Data files don't contain multicharacter literals because they (generally speaking) don't contain C++ source code. They may contain sequences of bytes that are intended to be interpreted in this way, however.

Quote:
Frequently when people try to reverse engineer complex file formats they'll end up with a few magic numbers. Many times if you convert the four bytes into a multi-char literal, they turn out to be useful 4c codes.


Sure, IF your platform's endianness matches the one for which the format was designed, AND IF sizeof(int) == 4 and CHAR_BITS == 8 on your platform (see below), AND if your compiler defines the value of multicharacter literals in a sane way (note the phrase "implementation defined" in the quoted section of the Standard).

Quote:
Oh, and don't use unsigned int.

Sure it will work fine if you are only working on 32-bit PCs, but don't expect it in the distant future.

An unsigned int is at least large enough to hold a 16-bit number but it can be whatever size the compiler writers want to make it.
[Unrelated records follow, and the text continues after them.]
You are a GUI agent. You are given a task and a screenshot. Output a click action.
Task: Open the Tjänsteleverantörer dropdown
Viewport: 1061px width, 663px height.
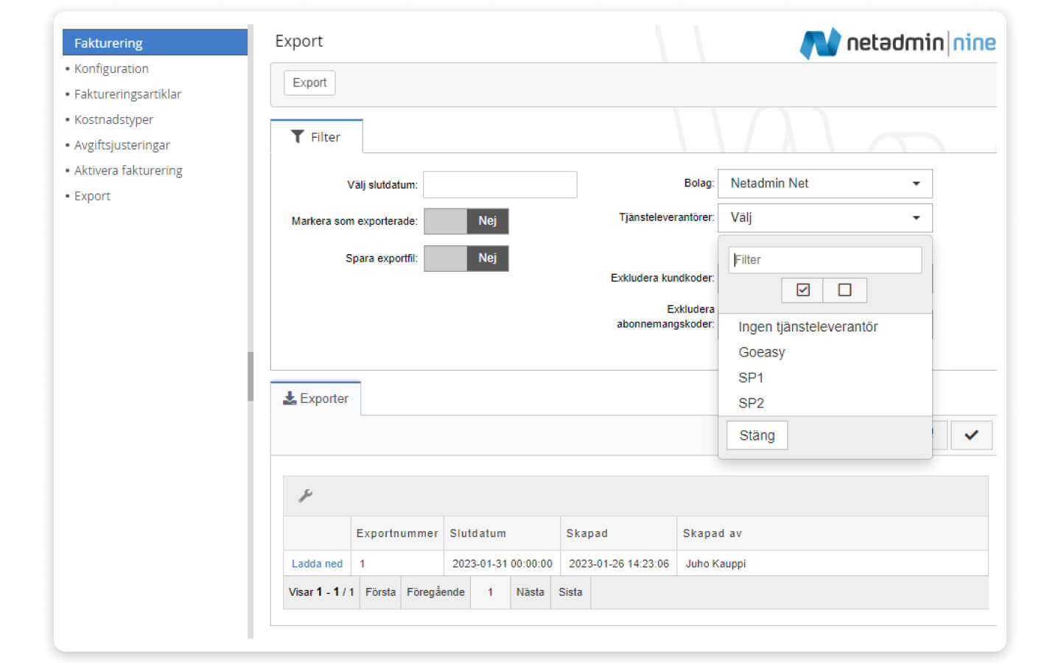coord(824,218)
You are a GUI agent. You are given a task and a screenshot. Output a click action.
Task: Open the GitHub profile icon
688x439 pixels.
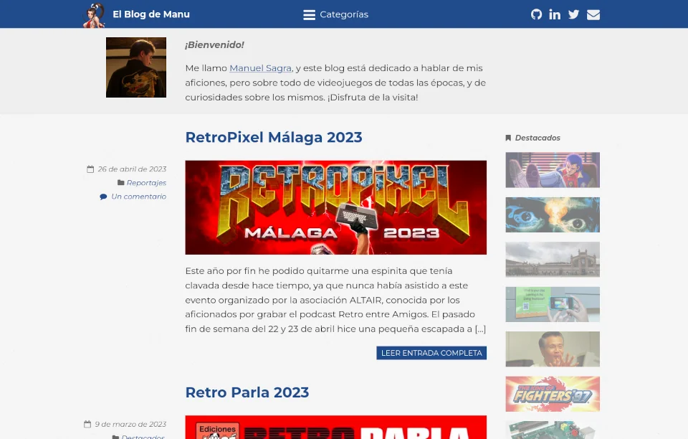coord(536,14)
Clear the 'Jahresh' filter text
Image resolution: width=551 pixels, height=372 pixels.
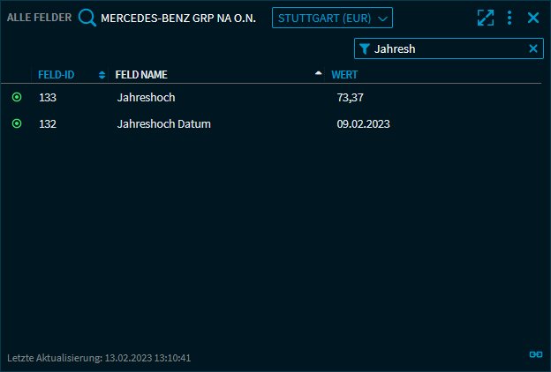[x=532, y=49]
An unsigned long is at least large enough to hold a 32-bit number. Not all machines have 32-bit (or bigger) int types, but an unsigned long is going to be at least long enough to hold it.


That's not even wrong.

First of all, the multicharacter literal has type int, as dictated by the standard, and the type of the variable to which you assign the result is totally irrelevant. C++ doesn't provide for overloading functions solely by return type or deducing a return type from the calling context; the rules are the same for built-ins.

Second, an unsigned int is only at least large enough to hold an 8-bit number. Sorry. In fact, an unsigned long is only at least large enough to hold an 8-bit number. Ints are only guaranteed to be *at least as* large as chars (and consist of an integral number of them), and likewise longs are *at least as* large as ints (and consist of an integral number of chars). (And of course, chars are guaranteed to provide *at least* 8 bits, but they can legally provide 9 or 16 or 64, as long as every bit of memory is addressable via a char* and bit arithmetic.)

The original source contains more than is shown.